Task to carry out: Every line from the start of the records below to the line containing "A Vivacious V-Day (190, 1104)" should be retyped exactly, that line included, and no others.

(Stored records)
[Start of section]

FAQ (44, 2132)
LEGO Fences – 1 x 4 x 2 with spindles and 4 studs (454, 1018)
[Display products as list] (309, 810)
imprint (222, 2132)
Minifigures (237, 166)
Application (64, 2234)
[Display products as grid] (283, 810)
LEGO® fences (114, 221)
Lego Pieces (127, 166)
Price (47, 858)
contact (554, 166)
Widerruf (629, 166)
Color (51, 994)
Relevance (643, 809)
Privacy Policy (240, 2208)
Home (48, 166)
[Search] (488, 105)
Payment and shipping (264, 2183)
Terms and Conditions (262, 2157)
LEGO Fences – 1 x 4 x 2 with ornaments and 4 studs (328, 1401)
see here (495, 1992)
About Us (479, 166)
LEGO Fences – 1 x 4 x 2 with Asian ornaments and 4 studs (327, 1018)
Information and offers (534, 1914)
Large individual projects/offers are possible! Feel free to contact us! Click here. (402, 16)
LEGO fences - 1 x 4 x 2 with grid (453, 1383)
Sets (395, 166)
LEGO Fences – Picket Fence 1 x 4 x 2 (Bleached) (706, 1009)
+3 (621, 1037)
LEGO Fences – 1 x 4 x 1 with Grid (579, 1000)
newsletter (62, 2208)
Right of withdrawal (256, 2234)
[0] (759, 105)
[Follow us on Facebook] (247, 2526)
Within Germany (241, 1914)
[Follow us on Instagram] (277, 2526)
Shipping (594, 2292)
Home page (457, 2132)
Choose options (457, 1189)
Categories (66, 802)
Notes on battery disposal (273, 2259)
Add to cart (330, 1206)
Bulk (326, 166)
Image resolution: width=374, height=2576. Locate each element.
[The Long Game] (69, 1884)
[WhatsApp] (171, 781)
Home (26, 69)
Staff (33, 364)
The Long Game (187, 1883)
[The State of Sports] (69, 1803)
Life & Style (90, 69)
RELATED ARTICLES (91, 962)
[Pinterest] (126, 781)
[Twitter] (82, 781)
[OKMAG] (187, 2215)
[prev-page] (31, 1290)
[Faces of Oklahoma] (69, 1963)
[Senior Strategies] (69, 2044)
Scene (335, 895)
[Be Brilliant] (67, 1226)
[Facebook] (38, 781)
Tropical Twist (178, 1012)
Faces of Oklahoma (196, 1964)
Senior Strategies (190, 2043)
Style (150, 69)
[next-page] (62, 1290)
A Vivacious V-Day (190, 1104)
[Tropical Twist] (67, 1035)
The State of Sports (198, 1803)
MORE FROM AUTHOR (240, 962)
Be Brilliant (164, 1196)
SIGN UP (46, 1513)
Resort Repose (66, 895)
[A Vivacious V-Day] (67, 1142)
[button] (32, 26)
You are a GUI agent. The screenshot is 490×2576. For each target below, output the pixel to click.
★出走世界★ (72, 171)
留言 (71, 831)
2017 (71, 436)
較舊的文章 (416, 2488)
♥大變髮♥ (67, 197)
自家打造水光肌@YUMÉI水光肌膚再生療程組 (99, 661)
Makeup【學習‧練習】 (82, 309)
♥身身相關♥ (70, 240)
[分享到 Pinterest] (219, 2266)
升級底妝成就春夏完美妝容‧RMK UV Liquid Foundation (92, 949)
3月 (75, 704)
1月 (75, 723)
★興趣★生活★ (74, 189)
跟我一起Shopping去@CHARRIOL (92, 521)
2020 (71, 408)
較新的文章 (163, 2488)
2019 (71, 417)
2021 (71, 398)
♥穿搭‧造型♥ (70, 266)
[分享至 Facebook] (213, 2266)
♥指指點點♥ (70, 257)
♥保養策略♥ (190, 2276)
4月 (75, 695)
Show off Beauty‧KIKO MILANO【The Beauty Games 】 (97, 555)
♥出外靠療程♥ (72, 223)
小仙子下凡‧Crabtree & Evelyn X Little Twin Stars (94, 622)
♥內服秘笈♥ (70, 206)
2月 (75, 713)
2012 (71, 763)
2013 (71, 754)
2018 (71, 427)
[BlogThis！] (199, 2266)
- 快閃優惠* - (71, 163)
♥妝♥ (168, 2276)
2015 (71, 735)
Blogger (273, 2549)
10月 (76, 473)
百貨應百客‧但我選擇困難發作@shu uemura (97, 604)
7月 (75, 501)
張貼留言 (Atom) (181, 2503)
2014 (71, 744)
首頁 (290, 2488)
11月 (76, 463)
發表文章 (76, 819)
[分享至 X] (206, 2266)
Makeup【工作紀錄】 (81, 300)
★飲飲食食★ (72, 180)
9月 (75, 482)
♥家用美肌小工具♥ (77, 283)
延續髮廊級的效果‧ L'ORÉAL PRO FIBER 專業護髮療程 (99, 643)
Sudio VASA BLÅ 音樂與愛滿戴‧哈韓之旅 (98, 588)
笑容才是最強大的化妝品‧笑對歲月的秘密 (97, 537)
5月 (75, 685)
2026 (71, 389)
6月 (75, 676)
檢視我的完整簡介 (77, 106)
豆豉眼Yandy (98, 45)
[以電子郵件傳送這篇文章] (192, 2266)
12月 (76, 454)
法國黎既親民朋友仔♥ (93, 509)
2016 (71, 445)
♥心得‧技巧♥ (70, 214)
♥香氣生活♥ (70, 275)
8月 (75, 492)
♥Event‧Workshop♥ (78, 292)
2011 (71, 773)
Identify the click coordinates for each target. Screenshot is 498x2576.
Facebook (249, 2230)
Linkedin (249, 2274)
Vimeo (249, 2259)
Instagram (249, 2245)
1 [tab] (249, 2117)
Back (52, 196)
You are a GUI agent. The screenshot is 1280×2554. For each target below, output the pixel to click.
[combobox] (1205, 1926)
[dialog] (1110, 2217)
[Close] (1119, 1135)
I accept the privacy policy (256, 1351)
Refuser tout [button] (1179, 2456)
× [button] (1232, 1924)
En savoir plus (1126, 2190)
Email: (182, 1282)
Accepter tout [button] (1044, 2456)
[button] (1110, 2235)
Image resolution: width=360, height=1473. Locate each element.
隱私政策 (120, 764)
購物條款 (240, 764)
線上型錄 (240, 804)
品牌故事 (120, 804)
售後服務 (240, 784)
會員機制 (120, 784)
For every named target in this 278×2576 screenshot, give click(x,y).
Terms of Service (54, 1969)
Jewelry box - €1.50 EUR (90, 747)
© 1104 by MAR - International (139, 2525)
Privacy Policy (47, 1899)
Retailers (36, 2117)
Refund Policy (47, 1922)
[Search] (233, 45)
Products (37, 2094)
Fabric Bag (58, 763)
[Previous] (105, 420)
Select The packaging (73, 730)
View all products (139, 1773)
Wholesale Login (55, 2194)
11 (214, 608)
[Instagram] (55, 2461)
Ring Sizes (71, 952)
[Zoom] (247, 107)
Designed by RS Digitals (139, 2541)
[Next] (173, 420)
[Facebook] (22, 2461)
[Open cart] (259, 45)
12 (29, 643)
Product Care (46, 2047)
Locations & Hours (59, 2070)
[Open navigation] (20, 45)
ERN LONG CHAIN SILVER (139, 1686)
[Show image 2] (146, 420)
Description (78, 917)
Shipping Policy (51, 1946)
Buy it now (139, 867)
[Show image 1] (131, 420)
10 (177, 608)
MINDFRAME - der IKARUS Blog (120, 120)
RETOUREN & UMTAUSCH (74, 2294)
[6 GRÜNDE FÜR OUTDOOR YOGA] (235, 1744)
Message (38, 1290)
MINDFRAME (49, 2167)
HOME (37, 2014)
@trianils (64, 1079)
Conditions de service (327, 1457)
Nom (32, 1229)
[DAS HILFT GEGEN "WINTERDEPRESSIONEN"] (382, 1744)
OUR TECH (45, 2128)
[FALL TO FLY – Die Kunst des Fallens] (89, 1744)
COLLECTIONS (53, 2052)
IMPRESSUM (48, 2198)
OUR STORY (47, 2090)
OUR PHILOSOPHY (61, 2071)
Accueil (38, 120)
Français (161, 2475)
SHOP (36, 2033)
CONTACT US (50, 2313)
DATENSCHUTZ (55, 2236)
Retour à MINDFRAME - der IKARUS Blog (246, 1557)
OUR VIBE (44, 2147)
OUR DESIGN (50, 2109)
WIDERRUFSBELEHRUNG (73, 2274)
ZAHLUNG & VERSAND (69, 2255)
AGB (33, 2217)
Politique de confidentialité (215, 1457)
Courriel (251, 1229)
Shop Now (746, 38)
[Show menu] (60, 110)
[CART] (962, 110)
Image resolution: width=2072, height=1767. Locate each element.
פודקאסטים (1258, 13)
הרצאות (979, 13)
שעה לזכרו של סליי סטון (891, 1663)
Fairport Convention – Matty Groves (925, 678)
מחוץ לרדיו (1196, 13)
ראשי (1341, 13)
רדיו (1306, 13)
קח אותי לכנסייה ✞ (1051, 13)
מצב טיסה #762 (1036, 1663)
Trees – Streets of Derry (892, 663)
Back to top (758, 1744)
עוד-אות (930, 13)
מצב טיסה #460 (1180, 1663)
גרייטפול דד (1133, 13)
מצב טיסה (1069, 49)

[End of section]

Task response:
FAQ (44, 2132)
LEGO Fences – 1 x 4 x 2 with spindles and 4 studs (454, 1018)
[Display products as list] (309, 810)
imprint (222, 2132)
Minifigures (237, 166)
Application (64, 2234)
[Display products as grid] (283, 810)
LEGO® fences (114, 221)
Lego Pieces (127, 166)
Price (47, 858)
contact (554, 166)
Widerruf (629, 166)
Color (51, 994)
Relevance (643, 809)
Privacy Policy (240, 2208)
Home (48, 166)
[Search] (488, 105)
Payment and shipping (264, 2183)
Terms and Conditions (262, 2157)
LEGO Fences – 1 x 4 x 2 with ornaments and 4 studs (328, 1401)
see here (495, 1992)
About Us (479, 166)
LEGO Fences – 1 x 4 x 2 with Asian ornaments and 4 studs (327, 1018)
Information and offers (534, 1914)
Large individual projects/offers are possible! Feel free to contact us! Click here. (402, 16)
LEGO fences - 1 x 4 x 2 with grid (453, 1383)
Sets (395, 166)
LEGO Fences – Picket Fence 1 x 4 x 2 (Bleached) (706, 1009)
+3 (621, 1037)
LEGO Fences – 1 x 4 x 1 with Grid (579, 1000)
newsletter (62, 2208)
Right of withdrawal (256, 2234)
[0] (759, 105)
[Follow us on Facebook] (247, 2526)
Within Germany (241, 1914)
[Follow us on Instagram] (277, 2526)
Shipping (594, 2292)
Home page (457, 2132)
Choose options (457, 1189)
Categories (66, 802)
Notes on battery disposal (273, 2259)
Add to cart (330, 1206)
Bulk (326, 166)
Image resolution: width=374, height=2576. Locate each element.
[The Long Game] (69, 1884)
[WhatsApp] (171, 781)
Home (26, 69)
Staff (33, 364)
The Long Game (187, 1883)
[The State of Sports] (69, 1803)
Life & Style (90, 69)
RELATED ARTICLES (91, 962)
[Pinterest] (126, 781)
[Twitter] (82, 781)
[OKMAG] (187, 2215)
[prev-page] (31, 1290)
[Faces of Oklahoma] (69, 1963)
[Senior Strategies] (69, 2044)
Scene (335, 895)
[Be Brilliant] (67, 1226)
[Facebook] (38, 781)
Tropical Twist (178, 1012)
Faces of Oklahoma (196, 1964)
Senior Strategies (190, 2043)
Style (150, 69)
[next-page] (62, 1290)
A Vivacious V-Day (190, 1104)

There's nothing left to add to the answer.